At the house’s runway show to introduce its fall 2017 men’s wear collection, held in Paris in January, the focus was very much on the clothes, which had a classic look. The Los Angeles event was something altogether different, and those attending were not part of the Los Angeles we are accustomed to seeing on screens at red carpet events or on reality shows.
West Coast fashion stalwarts like Josh Peskowitz and Greg Chait mingled with art honchos such as the gallerist Shaun Caley Regen and Michael Govan, the director of the Los Angeles County Museum of Art. Men’s wear editors like Nick Sullivan of Esquire made the trip from New York.
Burberry, Tom Ford and Yves Saint Laurent have presented here in recent years, suggesting a westward tilt for the fashion industry, and Hermès was following suit with an event designed to embrace the city’s dazzling spirit.

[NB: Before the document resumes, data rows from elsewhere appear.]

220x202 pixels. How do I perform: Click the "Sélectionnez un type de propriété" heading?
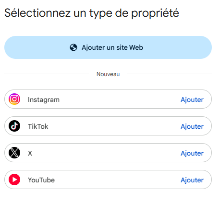pyautogui.click(x=92, y=13)
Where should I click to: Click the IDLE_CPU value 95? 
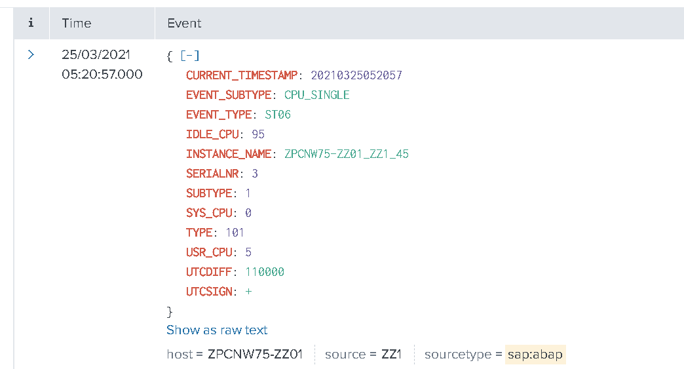[x=258, y=134]
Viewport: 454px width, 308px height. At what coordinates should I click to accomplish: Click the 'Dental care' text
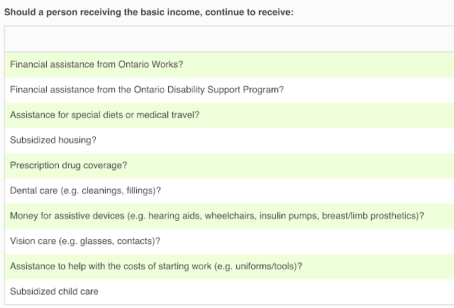click(33, 190)
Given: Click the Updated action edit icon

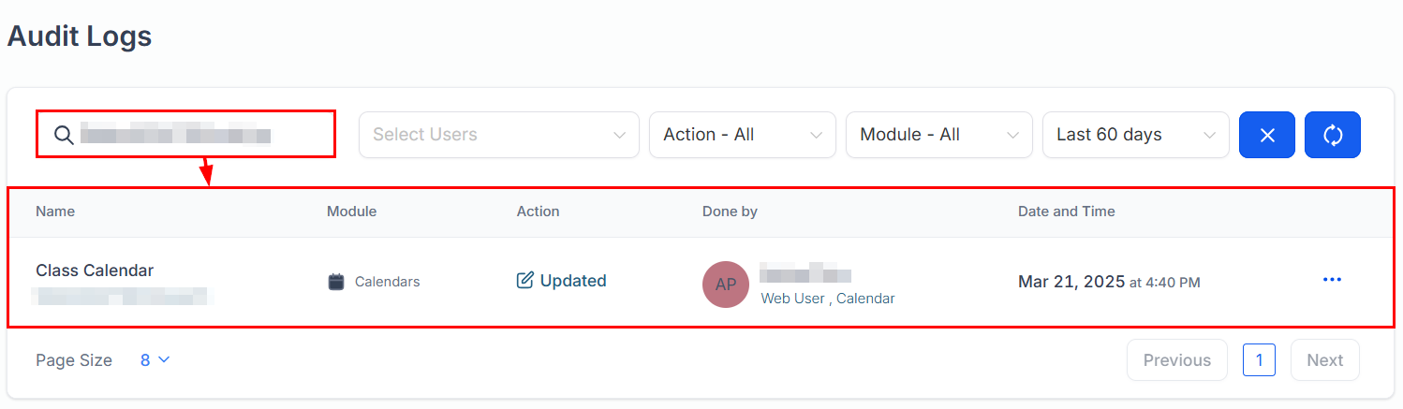Looking at the screenshot, I should [525, 281].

After models wearing crisp knit polos, buttery leather pants and pieces from a new Hermès collection called Dwntwn Men made their way down a runway, the warehouse opened into a party space with separate chambers where guests could shoot baskets, try their luck at Donkey Kong and play D.J. by digging through the soundtracks of previous Hermès shows while sipping Champagne.
Out back, next to a taco stand, the band Cold War Kids rocked out against a backdrop of walls tagged with graffiti.

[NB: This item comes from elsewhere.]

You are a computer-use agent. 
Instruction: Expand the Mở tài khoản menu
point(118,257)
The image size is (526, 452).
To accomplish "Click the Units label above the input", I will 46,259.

“The West Coast is an extraordinary place,” Véronique Nichanian, the Parisian artistic director of the Hermès Men’s Universe, said. “It has magnificent energy — with the music, with the technology, with contemporary art. It’s a place of the moment, where I’d like to be. With the spring 2017 collection that I presented last summer, I was speaking of levity, of optimism, and it fit perfectly with Los Angeles.”
While buzzy designers like Virgil Abloh and Gosha Rubchinskiy can introduce a shoe or sweatshirt and watch youngsters go nuts, the venerable Hermès approaches fashion in a more considered manner.
“There’s two different things we are always mixing,” Mr. Dumas said. “One is a house of tradition and craftsmanship, and the other one is not to take ourselves too seriously and to be whimsical. My uncle always used to say that at Hermès, we should always keep a child’s eyes. Not to be childish, but to keep this light way of seeing things.”